Passage fourni:
· · ·

36Même si les réseaux sociaux numériques sont des espaces normatifs fortement contrôlés par les pairs et qu’ils soulignent les modes de représentation de soi socialement acceptables (De Ridder 2014), il semble néanmoins qu’ils constituent une ressource, que ce soit dans l’expérimentation, la recherche de réponses à des questions centrales dans la culture juvénile ou l’affirmation de soi.
37Un autre champ que nous avons exploré dans notre travail est celui de la religion. Là encore il est intéressant de noter que, face à la religion, les réseaux sociaux et les TIC par extension, facilitent l’expérimentation, à travers la recherche et la confrontation d’informations, les discussions, et permettent donc des formes de « bricolage », avec une mise à distance des discours les plus radicaux pour la quasi-totalité d’entre eux.
38Les applications mobiles relatives à l’Islam sont relativement nombreuses et très utilisées par les jeunes, filles et garçons, migrants ou descendants de migrants musulmans que nous avons rencontrés. L’adhan (l’appel à la prière), par exemple, se fait maintenant par le biais d’applications mobiles. « Y a des applications, comme muslims pro qui font fureur, tous les musulmans l’ont dans leur portable, les horaires de prières, le Coran, la quibla, y a tout. Y a l’heure de la dernière prière 5 fois par jour ». Ces applications traduisent une véritable individualisation du rapport à la religion. En effet, certains jeunes, souvent les plus diplômés et les plus éloignés des pratiques religieuses prescrites, ne souhaitent pas se rendre à la mosquée et préfèrent vivre leur foi sur un mode personnel. Jean Pierre Willaime montre bien que le religieux, pris entre l’individualisation des comportements et la mondialisation des échanges, se transforme à la fois dans sa façon de faire valoir sa prétention à la vérité et dans sa façon de se vivre socialement (Willaime, 2014). Les RSN jouent là un rôle central, car ils facilitent l’« individualisation de la construction du rapport au sens » (Lassave 2008). Le rapport à la religion des jeunes se situe donc bien entre tradition et modernité, continuité et réinvention, lien filial et construction de soi.

· · ·

Vos tâches:
**1.** D'après le passage fourni, quelle application mobile « fait fureur » chez les musulmans ?
**2.** Recopiez, s'il vous plaît, le passage fourni en commençant aux mots « 36Même si les » et en vous arrêtant après les mots « quasi-totalité d’entre eux. ».

Données affichées:
· · ·

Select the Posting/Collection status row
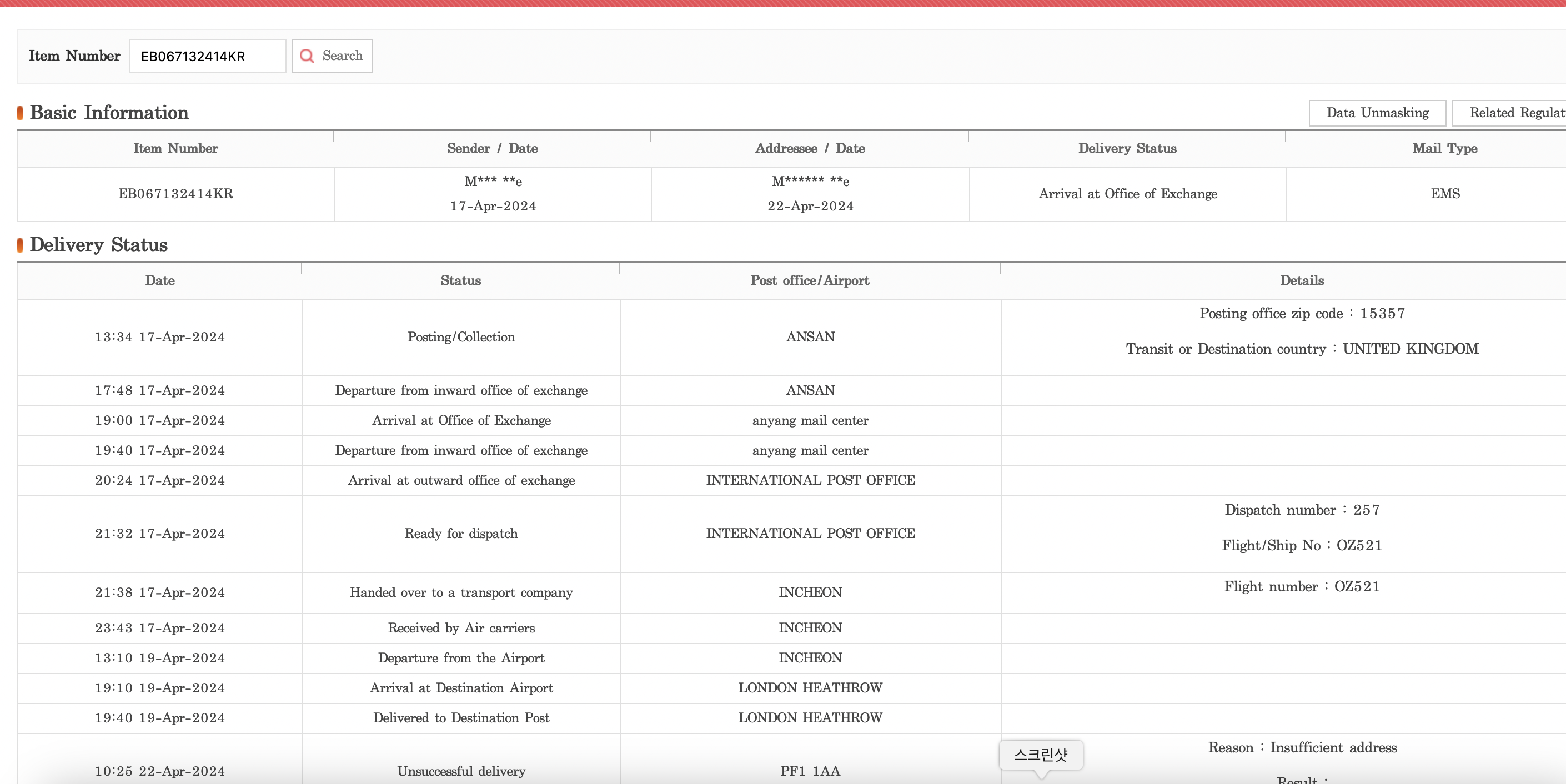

· · ·

Solutions par tâche:
**1.** L'application muslims pro.

**2.**
36Même si les réseaux sociaux numériques sont des espaces normatifs fortement contrôlés par les pairs et qu’ils soulignent les modes de représentation de soi socialement acceptables (De Ridder 2014), il semble néanmoins qu’ils constituent une ressource, que ce soit dans l’expérimentation, la recherche de réponses à des questions centrales dans la culture juvénile ou l’affirmation de soi.
37Un autre champ que nous avons exploré dans notre travail est celui de la religion. Là encore il est intéressant de noter que, face à la religion, les réseaux sociaux et les TIC par extension, facilitent l’expérimentation, à travers la recherche et la confrontation d’informations, les discussions, et permettent donc des formes de « bricolage », avec une mise à distance des discours les plus radicaux pour la quasi-totalité d’entre eux.